Job
Rewrite all of the material below as a Markdown table with two columns, Row and Line, giving each line its own numbered row. Leave out the pictures and any blank lines.

──────── Records supplied

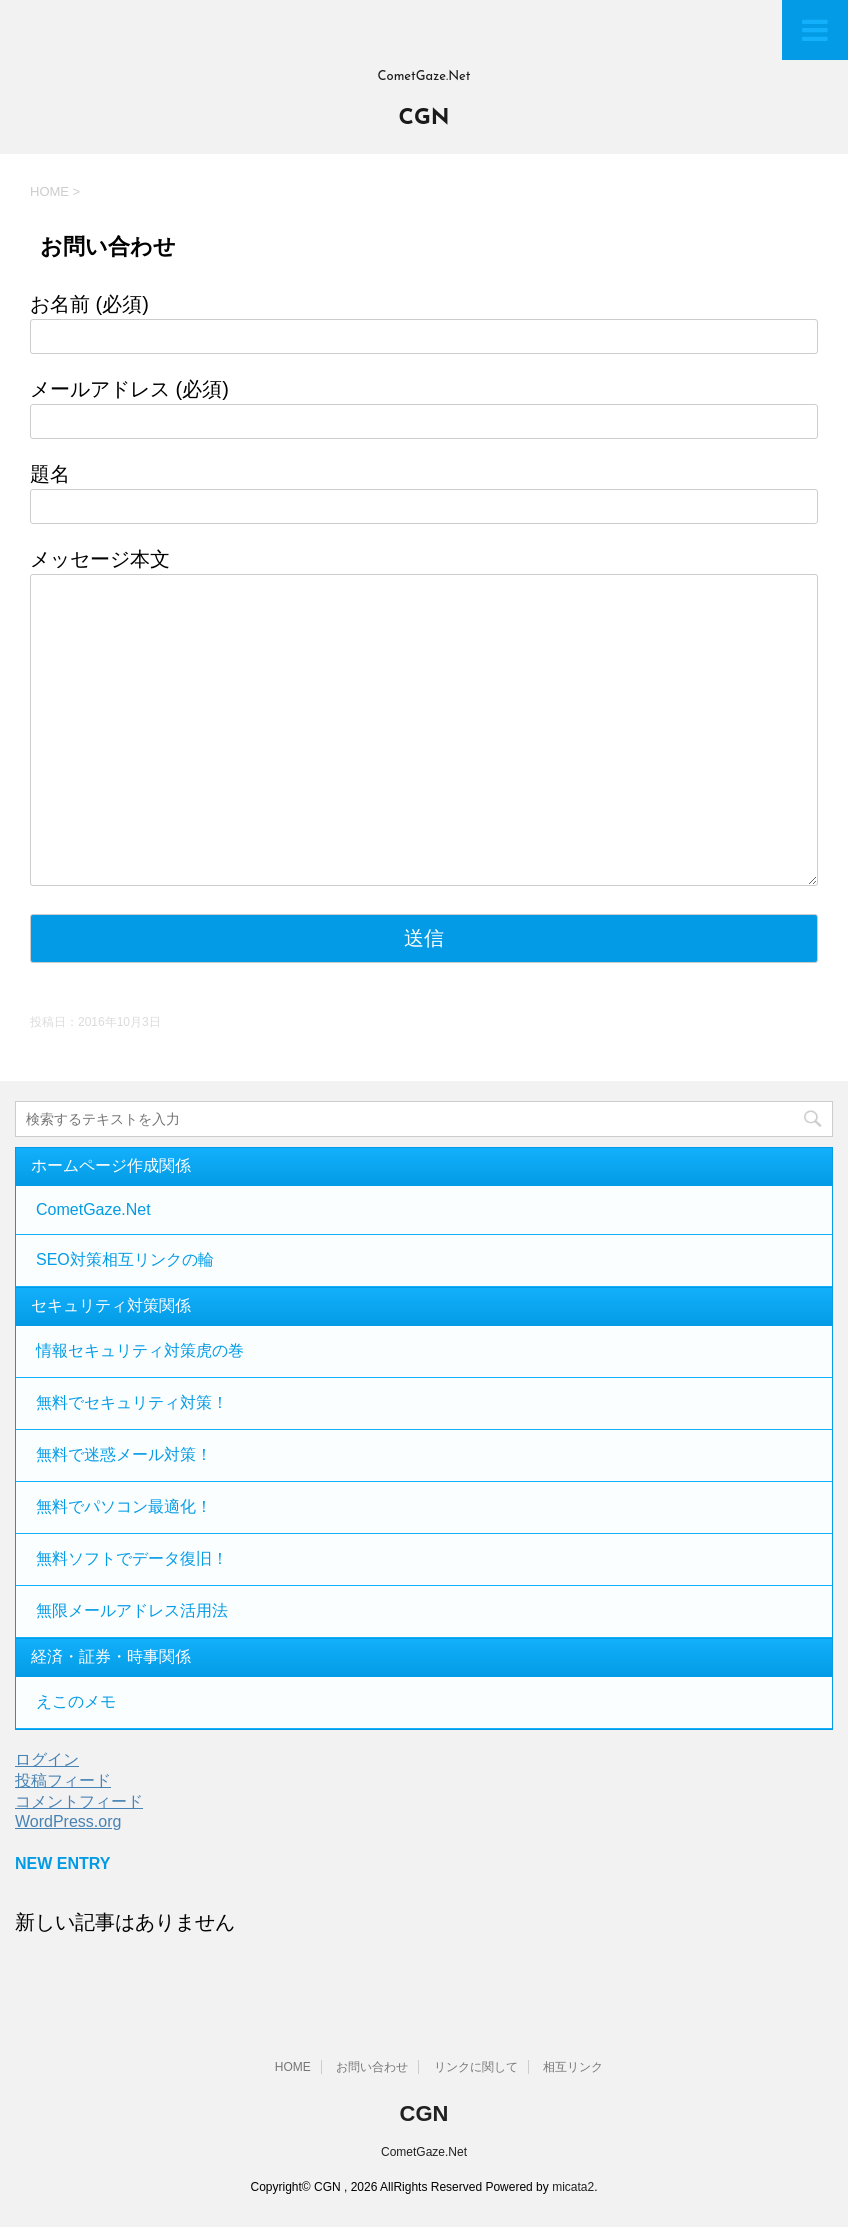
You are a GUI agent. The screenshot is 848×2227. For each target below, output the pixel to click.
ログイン (47, 1759)
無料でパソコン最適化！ (124, 1506)
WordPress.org (68, 1821)
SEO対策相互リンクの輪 (125, 1259)
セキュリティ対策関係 (111, 1305)
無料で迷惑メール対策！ (124, 1454)
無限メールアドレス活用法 (132, 1610)
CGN (424, 118)
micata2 (573, 2187)
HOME (293, 2067)
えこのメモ (76, 1701)
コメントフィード (79, 1801)
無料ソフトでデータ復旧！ (132, 1558)
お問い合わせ (372, 2067)
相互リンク (573, 2067)
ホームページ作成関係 (111, 1165)
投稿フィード (63, 1780)
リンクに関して (476, 2067)
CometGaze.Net (93, 1209)
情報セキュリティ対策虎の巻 (140, 1350)
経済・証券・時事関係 (111, 1656)
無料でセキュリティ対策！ (132, 1402)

────────────────

Written response
| Row | Line |
|---|---|
| 1 | You are a GUI agent. The screenshot is 848×2227. For each target below, output the pixel to click. |
| 2 | ログイン (47, 1759) |
| 3 | 無料でパソコン最適化！ (124, 1506) |
| 4 | WordPress.org (68, 1821) |
| 5 | SEO対策相互リンクの輪 (125, 1259) |
| 6 | セキュリティ対策関係 (111, 1305) |
| 7 | 無料で迷惑メール対策！ (124, 1454) |
| 8 | 無限メールアドレス活用法 (132, 1610) |
| 9 | CGN (424, 118) |
| 10 | micata2 (573, 2187) |
| 11 | HOME (293, 2067) |
| 12 | えこのメモ (76, 1701) |
| 13 | コメントフィード (79, 1801) |
| 14 | 無料ソフトでデータ復旧！ (132, 1558) |
| 15 | お問い合わせ (372, 2067) |
| 16 | 相互リンク (573, 2067) |
| 17 | ホームページ作成関係 (111, 1165) |
| 18 | 投稿フィード (63, 1780) |
| 19 | リンクに関して (476, 2067) |
| 20 | CometGaze.Net (93, 1209) |
| 21 | 情報セキュリティ対策虎の巻 (140, 1350) |
| 22 | 経済・証券・時事関係 (111, 1656) |
| 23 | 無料でセキュリティ対策！ (132, 1402) |